● **EXCERPT PROVIDED**
• • • •

It said the funds would help developing member countries (DMCs) in Asia and the Pacific reduce greenhouse gas emissions and adapt to the impact of climate change. Of the total, $5.5 billion was allocated for mitigation and $4.3 billion for adaptation.

“Climate change threatens the future of all development,” said ADB president Masatsugu Asakawa. “2023 was the hottest year on record and saw a swath of extreme, deadly climate impacts in our region. We must act together, with urgency and at scale.”

The bank’s 2023 climate adaptation finance commitments brought its cumulative total from 2019 to 2023 to more than $10.4 billion, exceeding its target of $9 billion for the 2019-2024 period a year early.

Adaptation investments are critical in Asia and the Pacific, which is experiencing more extreme heat, droughts, and heavy rains. However, investments in adaptation remain a fraction of what is required.

• • • •

● **PROVIDED RECORDS**
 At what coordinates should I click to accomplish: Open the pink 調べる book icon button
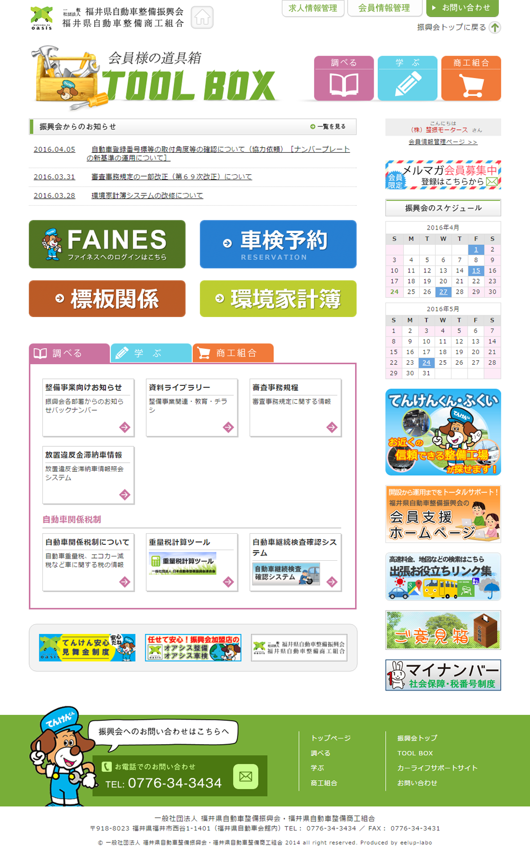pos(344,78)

• • • •

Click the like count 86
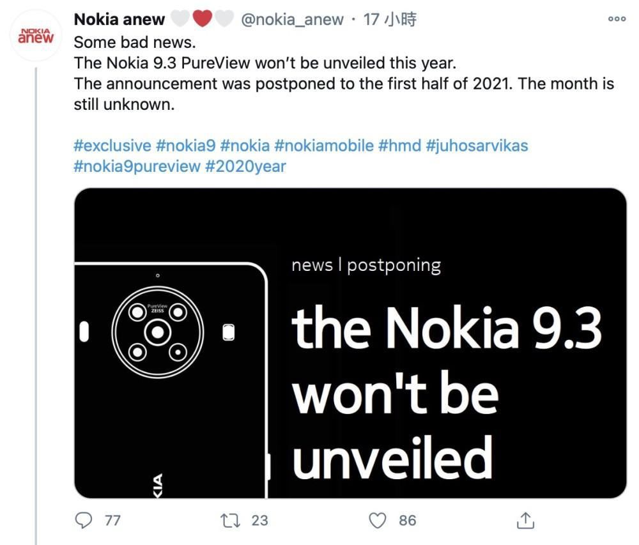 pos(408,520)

• • • •

● **EXERCISE TASKS**
1. In the passage on ADB climate finance, translate this sentence into Spanish: "We must act together, with urgency and at scale."
2. Pick up the passage on ADB climate finance after its last sentence and keep writing it.

● **ANSWERS TO THE PROBLEMS**
1. Debemos actuar juntos, con urgencia y a gran escala.

2.
Asia and the Pacific accounts for more than half of global carbon dioxide emissions while also being highly vulnerable to climate change impacts. The region needs to invest an estimated $3.1 trillion per year in energy and transport assets alone to meet net-zero emissions by 2050, around 50% more than current levels.

As part of its commitment to provide $100 billion in climate financing from its own resources from 2019 to 2030, ADB approved several flagship climate projects in 2023.

These included a $400-million policy-based loan to help Bangladesh implement its national adaptation plan; a $1-billion loan to support the Philippines’ first large-scale electric bus system in Davao City; and an $18-million grant to improve water supply and sanitation services in the Federated States of Micronesia.